Drown in Colour was recorded by Red Riders line-up of Matt Chapman on bass guitar and backing vocals, Al Grigg on lead vocals and guitar, Brad Heald on lead guitar and Tom Wallace on drums and backing vocals. Heald (ex-the Vines) had replaced founding member, Adrian Deutsch in December 2008. The album was produced by Woody Annison (Pound System, Rocket Science) at Megaphon Studios, Petersham, Sydney for Ivy League Records/Universal Music Australia and mixed at Studio One, Collingwood.
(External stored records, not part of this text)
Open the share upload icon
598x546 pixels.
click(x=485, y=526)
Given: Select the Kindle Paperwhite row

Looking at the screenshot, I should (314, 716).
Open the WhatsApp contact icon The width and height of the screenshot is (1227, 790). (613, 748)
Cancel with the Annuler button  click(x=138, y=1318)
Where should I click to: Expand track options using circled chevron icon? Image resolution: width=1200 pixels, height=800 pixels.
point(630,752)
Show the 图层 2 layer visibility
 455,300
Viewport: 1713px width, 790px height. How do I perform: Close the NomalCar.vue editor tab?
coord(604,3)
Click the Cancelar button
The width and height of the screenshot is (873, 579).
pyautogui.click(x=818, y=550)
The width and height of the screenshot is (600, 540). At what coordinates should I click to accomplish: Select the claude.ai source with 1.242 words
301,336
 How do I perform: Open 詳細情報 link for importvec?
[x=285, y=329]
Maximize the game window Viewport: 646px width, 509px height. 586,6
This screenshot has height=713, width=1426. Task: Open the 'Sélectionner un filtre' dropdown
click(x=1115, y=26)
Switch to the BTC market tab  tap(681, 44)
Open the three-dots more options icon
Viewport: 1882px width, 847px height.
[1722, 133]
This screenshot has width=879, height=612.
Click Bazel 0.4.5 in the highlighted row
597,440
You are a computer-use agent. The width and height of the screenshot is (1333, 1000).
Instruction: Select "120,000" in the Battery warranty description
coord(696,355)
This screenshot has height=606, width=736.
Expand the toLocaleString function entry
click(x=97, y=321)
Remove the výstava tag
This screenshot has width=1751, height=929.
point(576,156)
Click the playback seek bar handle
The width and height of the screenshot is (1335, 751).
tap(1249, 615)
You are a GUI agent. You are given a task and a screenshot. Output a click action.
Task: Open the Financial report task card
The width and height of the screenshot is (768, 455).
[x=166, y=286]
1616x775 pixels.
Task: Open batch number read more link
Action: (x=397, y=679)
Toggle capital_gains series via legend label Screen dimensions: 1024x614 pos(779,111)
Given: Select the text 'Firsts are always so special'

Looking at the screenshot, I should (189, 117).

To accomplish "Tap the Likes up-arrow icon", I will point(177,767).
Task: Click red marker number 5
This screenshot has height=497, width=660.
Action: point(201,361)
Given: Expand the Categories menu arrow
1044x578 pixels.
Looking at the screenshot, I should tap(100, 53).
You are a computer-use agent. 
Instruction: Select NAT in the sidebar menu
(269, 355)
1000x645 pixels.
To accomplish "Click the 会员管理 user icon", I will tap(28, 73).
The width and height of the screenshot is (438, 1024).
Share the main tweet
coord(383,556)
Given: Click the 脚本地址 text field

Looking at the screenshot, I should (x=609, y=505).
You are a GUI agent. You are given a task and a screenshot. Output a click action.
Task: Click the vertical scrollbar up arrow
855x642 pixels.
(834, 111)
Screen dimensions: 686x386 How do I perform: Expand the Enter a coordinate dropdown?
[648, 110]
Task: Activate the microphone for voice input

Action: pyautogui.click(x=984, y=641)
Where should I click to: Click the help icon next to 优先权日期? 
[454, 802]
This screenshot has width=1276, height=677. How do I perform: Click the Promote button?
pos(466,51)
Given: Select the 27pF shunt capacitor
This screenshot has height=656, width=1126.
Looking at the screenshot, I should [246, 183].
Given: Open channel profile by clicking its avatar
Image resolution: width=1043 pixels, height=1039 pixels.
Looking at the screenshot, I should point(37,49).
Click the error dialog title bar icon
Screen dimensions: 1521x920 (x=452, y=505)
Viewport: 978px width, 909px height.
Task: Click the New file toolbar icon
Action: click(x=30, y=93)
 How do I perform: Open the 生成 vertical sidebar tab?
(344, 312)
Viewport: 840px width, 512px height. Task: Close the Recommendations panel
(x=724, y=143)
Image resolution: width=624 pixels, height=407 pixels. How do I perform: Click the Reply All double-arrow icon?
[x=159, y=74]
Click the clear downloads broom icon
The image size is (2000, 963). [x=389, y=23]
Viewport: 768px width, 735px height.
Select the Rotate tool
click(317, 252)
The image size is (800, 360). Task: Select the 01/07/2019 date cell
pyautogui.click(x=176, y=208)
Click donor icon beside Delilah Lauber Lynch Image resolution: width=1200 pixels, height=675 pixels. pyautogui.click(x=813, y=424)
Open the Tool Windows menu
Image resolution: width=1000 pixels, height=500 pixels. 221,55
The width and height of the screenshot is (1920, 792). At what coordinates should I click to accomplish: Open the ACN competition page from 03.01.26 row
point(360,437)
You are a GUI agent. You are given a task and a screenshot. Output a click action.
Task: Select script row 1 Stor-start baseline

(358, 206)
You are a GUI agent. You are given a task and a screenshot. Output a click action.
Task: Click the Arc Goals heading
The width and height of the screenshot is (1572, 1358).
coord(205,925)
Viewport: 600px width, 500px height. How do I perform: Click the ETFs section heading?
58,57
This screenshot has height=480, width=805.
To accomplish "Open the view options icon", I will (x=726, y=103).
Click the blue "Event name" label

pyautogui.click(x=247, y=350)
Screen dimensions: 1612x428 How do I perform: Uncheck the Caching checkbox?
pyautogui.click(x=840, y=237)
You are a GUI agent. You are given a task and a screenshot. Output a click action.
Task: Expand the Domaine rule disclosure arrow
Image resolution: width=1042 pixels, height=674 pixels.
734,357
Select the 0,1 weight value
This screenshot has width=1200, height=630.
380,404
The recording sessions were completed within four weeks in early 2009. The group had toured Australia in support of Franz Ferdinand before releasing Drown in Colour on 10 July 2009, which peaked at No. 59 on the ARIA Albums Chart. Red Riders promoted its second album with a headlining east coast tour from 13 November to 31 December and were joined by the Boat People and the Last Dinosaurs. It was available on iTunes Australia with an album-only bonus track, "Higher".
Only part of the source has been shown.